Federico García Lorca

Las dolorosas circunstancias de nuestra guerra motivaron que la obra de Federico García Lorca, muerto ya el poeta, creciera en fama y prestigio fuera de España — especialmente en América y en Inglaterra —, y llamara la atención de los críticos extranjeros, mientras que en nuestro país, si bien no había dejado de ejercer su hechizo sobre miles de lectores, no conseguía provocar un movimiento crítico de importancia. Ciertamente, motivos políticos habían favorecido ese prestigio que la obra de Lorca obtenía en el extranjero, pero esto no hacía menos lamentable la falta de la aportación española al estudio de uno de nuestros más geniales poetas. El contraste tenía que dolemos como críticos y como españoles. Mientras de Inglaterra nos llegaban dos libros consagrados a la obra del poeta (el García Lorca, de Edwin Honig, y el Lorca. El hombre. El poeta, de Arturo Barea), aparte de versiones inglesas de sus poemas y dramas (como la del poeta Stephen Spender, en colaboración con J. L. Gili, y la de Roy Campbell), y en Estados Unidos la Revista Hispánica Moderna le consagraba un volumen de gran interés, y mientras una editorial argentina emprendía, al cuidado de Guillermo de Torre, la mejor edición que tenemos hoy de las obras de Lorca, en España hacíamos ediciones piratas y no se publicaba un solo estudio importante que aspirase a penetrar en la obra del poeta. Tal conducta era increíble que durase más tiempo, y hoy se puede ya anunciar que tan lamentable laguna ha sido llenada por el hermoso libro que Guillermo Díaz-Plaja acaba de publicar sobre Federico García Lorca.

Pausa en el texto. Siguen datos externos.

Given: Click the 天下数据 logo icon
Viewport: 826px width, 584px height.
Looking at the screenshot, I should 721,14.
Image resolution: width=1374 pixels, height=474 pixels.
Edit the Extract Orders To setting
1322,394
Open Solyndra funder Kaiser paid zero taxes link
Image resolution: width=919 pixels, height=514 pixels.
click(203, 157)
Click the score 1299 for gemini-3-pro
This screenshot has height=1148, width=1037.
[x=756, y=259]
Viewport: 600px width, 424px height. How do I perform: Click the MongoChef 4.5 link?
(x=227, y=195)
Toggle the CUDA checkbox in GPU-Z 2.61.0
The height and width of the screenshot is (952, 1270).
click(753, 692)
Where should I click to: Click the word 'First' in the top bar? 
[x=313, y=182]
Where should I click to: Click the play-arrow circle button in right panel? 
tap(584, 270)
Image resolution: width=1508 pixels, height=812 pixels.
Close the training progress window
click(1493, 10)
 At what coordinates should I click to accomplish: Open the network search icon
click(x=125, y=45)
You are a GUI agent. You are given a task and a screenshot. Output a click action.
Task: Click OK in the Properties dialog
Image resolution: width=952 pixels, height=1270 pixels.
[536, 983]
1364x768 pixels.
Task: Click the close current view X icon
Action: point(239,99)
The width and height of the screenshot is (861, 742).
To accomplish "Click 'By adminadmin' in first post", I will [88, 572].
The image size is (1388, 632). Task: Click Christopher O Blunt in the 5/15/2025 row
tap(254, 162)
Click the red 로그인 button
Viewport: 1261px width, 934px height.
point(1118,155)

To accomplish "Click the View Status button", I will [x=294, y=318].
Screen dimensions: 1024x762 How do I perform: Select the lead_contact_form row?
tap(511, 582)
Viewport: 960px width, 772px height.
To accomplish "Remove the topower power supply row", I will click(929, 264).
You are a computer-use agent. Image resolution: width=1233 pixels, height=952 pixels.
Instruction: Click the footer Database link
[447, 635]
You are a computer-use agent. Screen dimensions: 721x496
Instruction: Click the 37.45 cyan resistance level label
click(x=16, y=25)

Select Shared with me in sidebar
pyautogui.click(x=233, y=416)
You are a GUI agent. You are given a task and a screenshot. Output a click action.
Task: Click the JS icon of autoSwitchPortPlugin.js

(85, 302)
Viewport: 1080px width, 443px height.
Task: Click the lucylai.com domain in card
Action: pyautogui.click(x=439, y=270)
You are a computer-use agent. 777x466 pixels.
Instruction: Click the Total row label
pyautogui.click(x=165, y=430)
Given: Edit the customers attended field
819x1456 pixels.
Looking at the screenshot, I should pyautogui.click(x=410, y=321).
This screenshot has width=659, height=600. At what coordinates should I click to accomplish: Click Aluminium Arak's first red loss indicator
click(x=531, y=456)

Díaz-Plaja subtitula su libro «estudio crítico», con lo cual ya se entiende que se trata sólo de estudiar la obra y no la vida del poeta. Claro es que en la obra de García Lorca, como en la de todo gran poeta, vida y poesía con frecuencia se influyen y determinan mutuamente, y así en el estudio de Díaz-Plaja, si se eluden la anécdota y la biografía lorquianas, no faltan las alusiones a la personalidad del poeta y a su expresión vital.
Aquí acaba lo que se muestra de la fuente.